When a study has been conducted and the results are ready it is good practice to let those who contributed in some way know that the results are out and where they can be found. For example if a school has provided access to its students the headmaster would receive a letter of gratitude and a copy of the research report.
As a general rule, the more you ask of the participant the more you have to show him or her that you value the contribution. In line with that it is more common to see researchers seek feedback or approval from interviewees in qualitative research but relatively uncommon in quantitative research.
In qualitative studies it is good practice to ask for feedback from individuals that are quoted directly in a research report and individuals should not be quoted by name unless they have given their permission.
Pitfalls to avoid
When asking for feedback from interviewees it is important to think that process through so that it is done within a clear frame.
What kind of feedback is wanted?
What is to be done with the feedback?
Will the research results be changed if interviewees think the interpretation is misleading or incorrect?
If an interviewee is unhappy with an anonymous quote from him and her and wants it to be dropped even if it is exactly what he or she said?
Questions to consider
A special issue when conducting research on children is that research findings inevitably are adult interpretations of the reality of children. In that respect it can be very relevant to seek feedback from children on the research findings but then again scientific work often uses language and concepts which might be difficult for children to understand.
If it is decided to seek feedback from interviewees it is worth to think carefully about the process as it would sometimes be difficult to get feedback without letting others (parents or teachers) see their answers. A letter addressed to a teenager might for example be opened by a parent.
See: http://www.hbsc.org/ as an example of a website which gives access to survey findings. Also http://www.hbsc.is/ as an example on the national level where schools could get access to reports tailored to the interests of teachers and headmasters.

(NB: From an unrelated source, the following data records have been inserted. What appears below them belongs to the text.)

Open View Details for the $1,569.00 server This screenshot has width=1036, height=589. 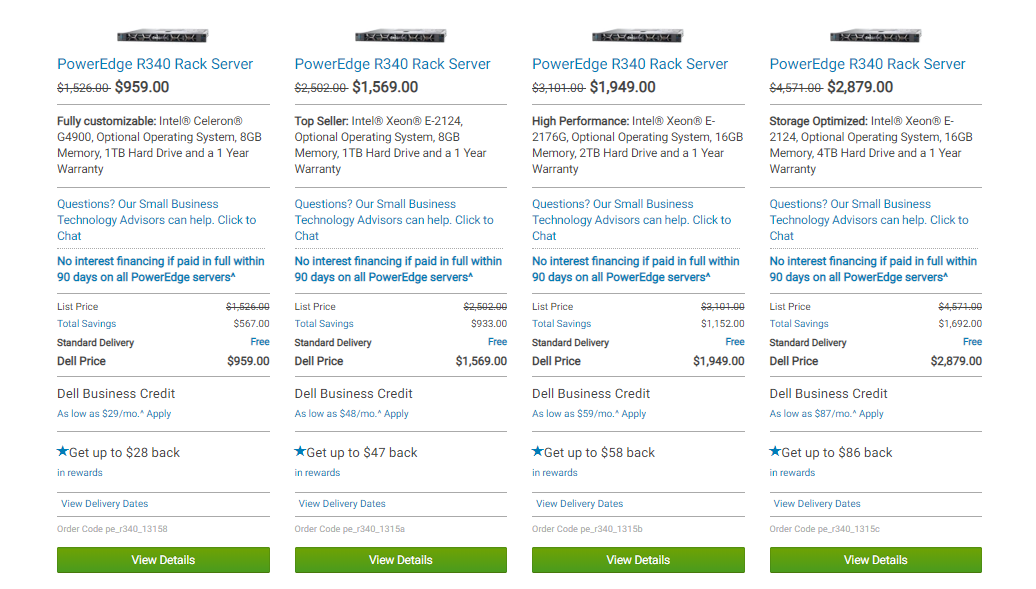pyautogui.click(x=400, y=560)
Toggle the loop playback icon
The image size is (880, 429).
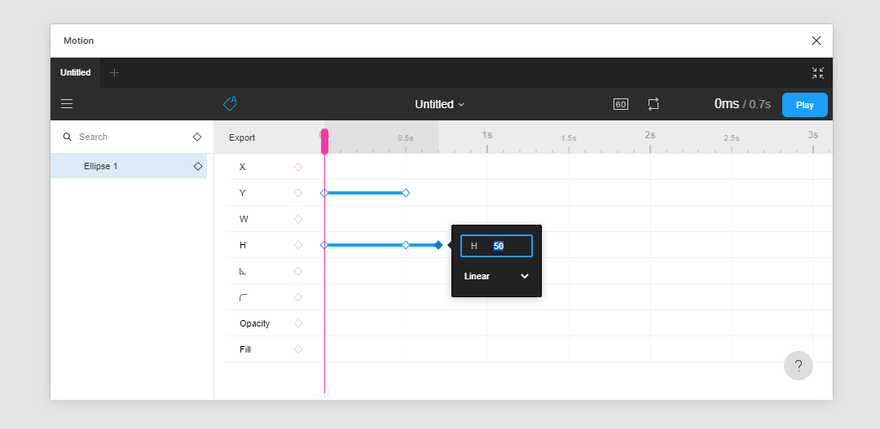click(x=653, y=104)
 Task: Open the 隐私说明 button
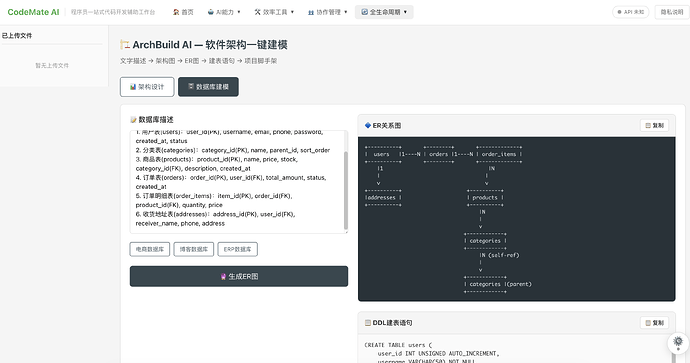(672, 12)
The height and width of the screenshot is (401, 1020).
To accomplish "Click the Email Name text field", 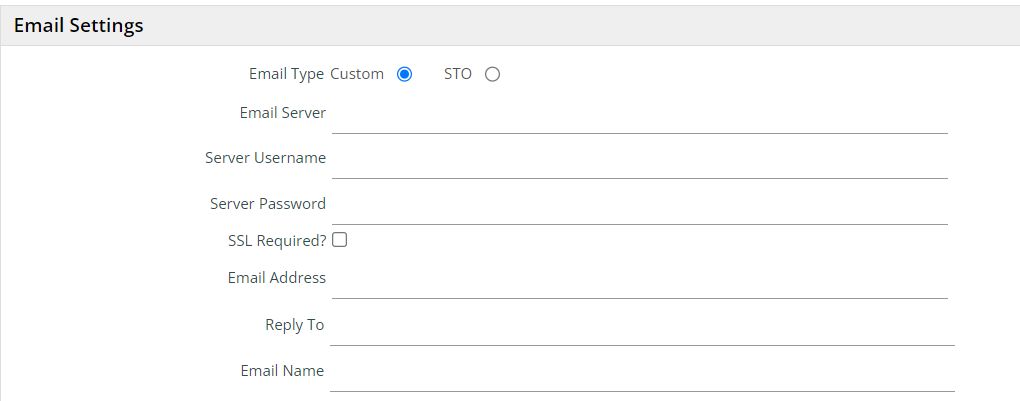I will tap(642, 374).
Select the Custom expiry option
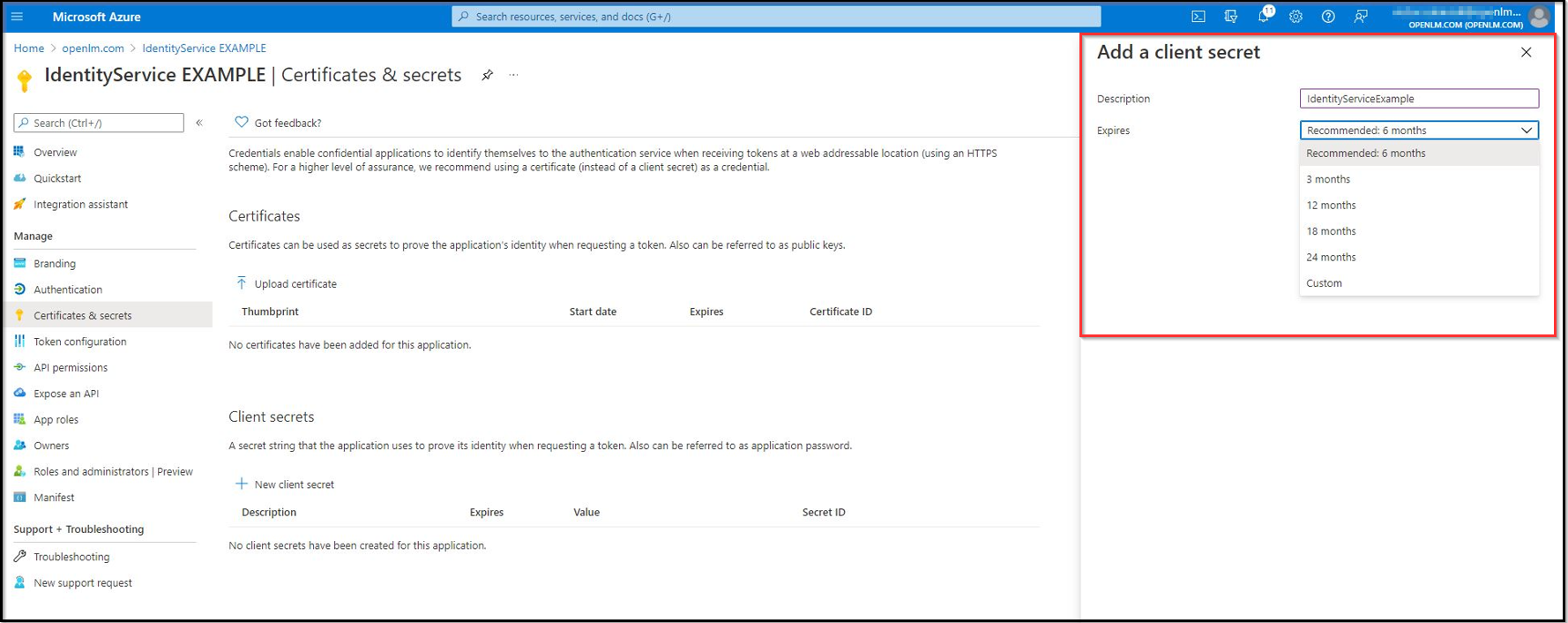Viewport: 1568px width, 623px height. coord(1324,283)
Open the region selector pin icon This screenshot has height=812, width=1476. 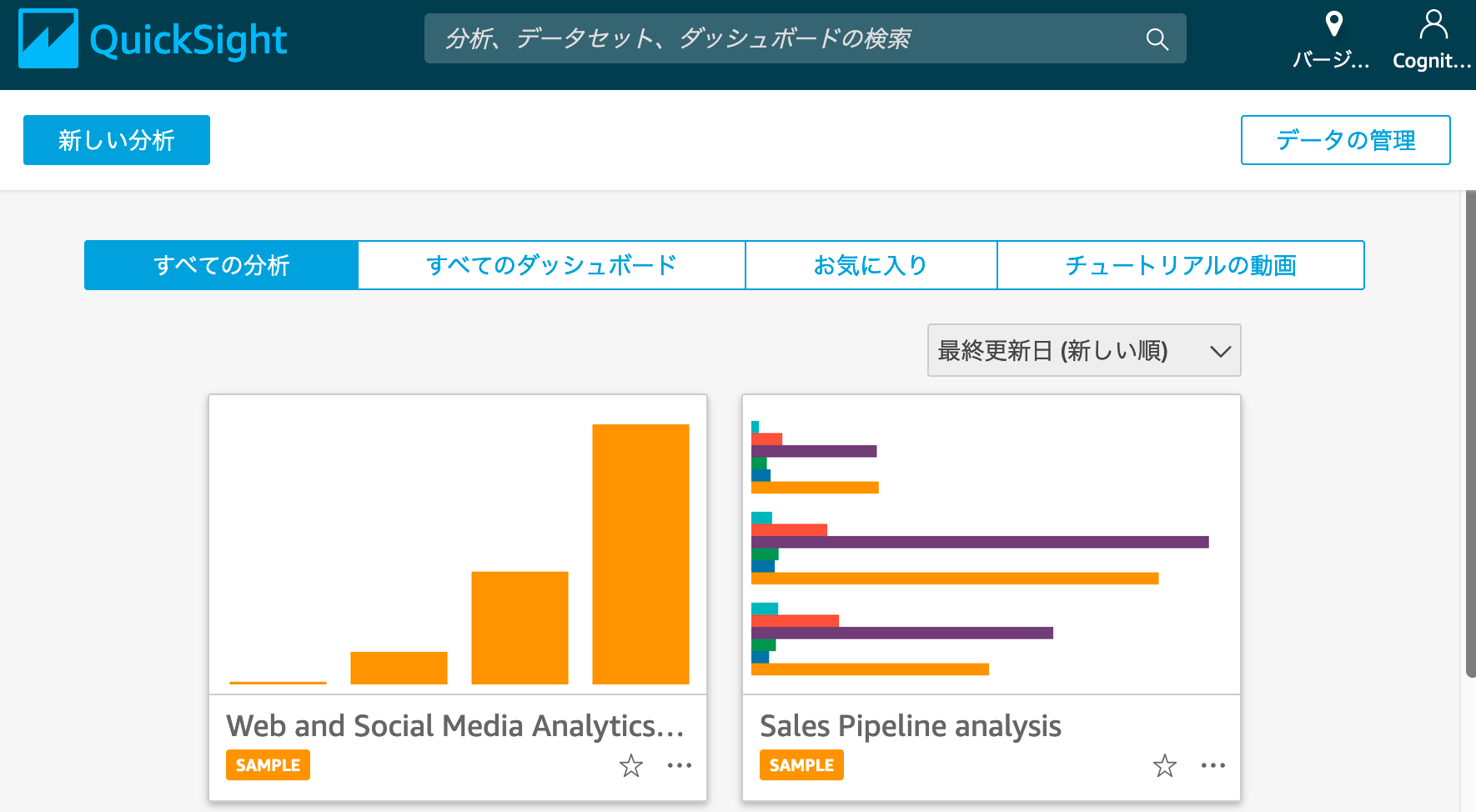[1335, 25]
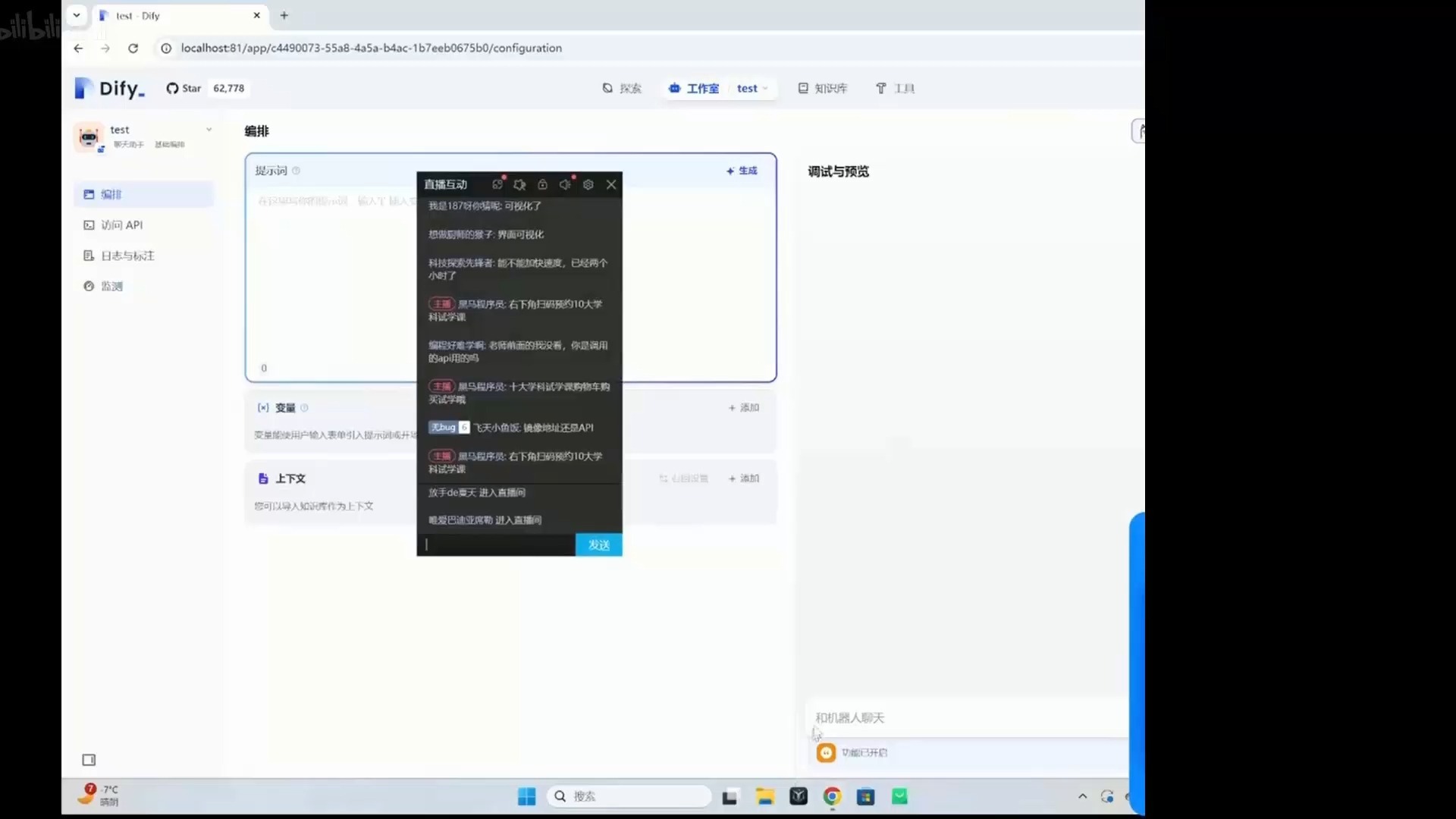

In Iceland schools have in recent years become increasingly resistant to surveys. The reason is that due to the relatively small population it has become customary to survey whole cohorts as there are only about 3.500 children in each cohort. But it requires a lot of work on behalf of the schools to administer the questionnaires and therefore it is important that the teachers and headmasters can see that their efforts lead to meaningful results. This has encouraged some researchers to send the schools summary reports of findings.
Another example of this kind is the TIRO research project in Belgium where the same reluctance of schools (in particular in the bigger cities) to participate in surveys has been encountered. The schools that agreed to cooperate were invited to the Safer Internet Day Happenings and received an executive summary of the findings.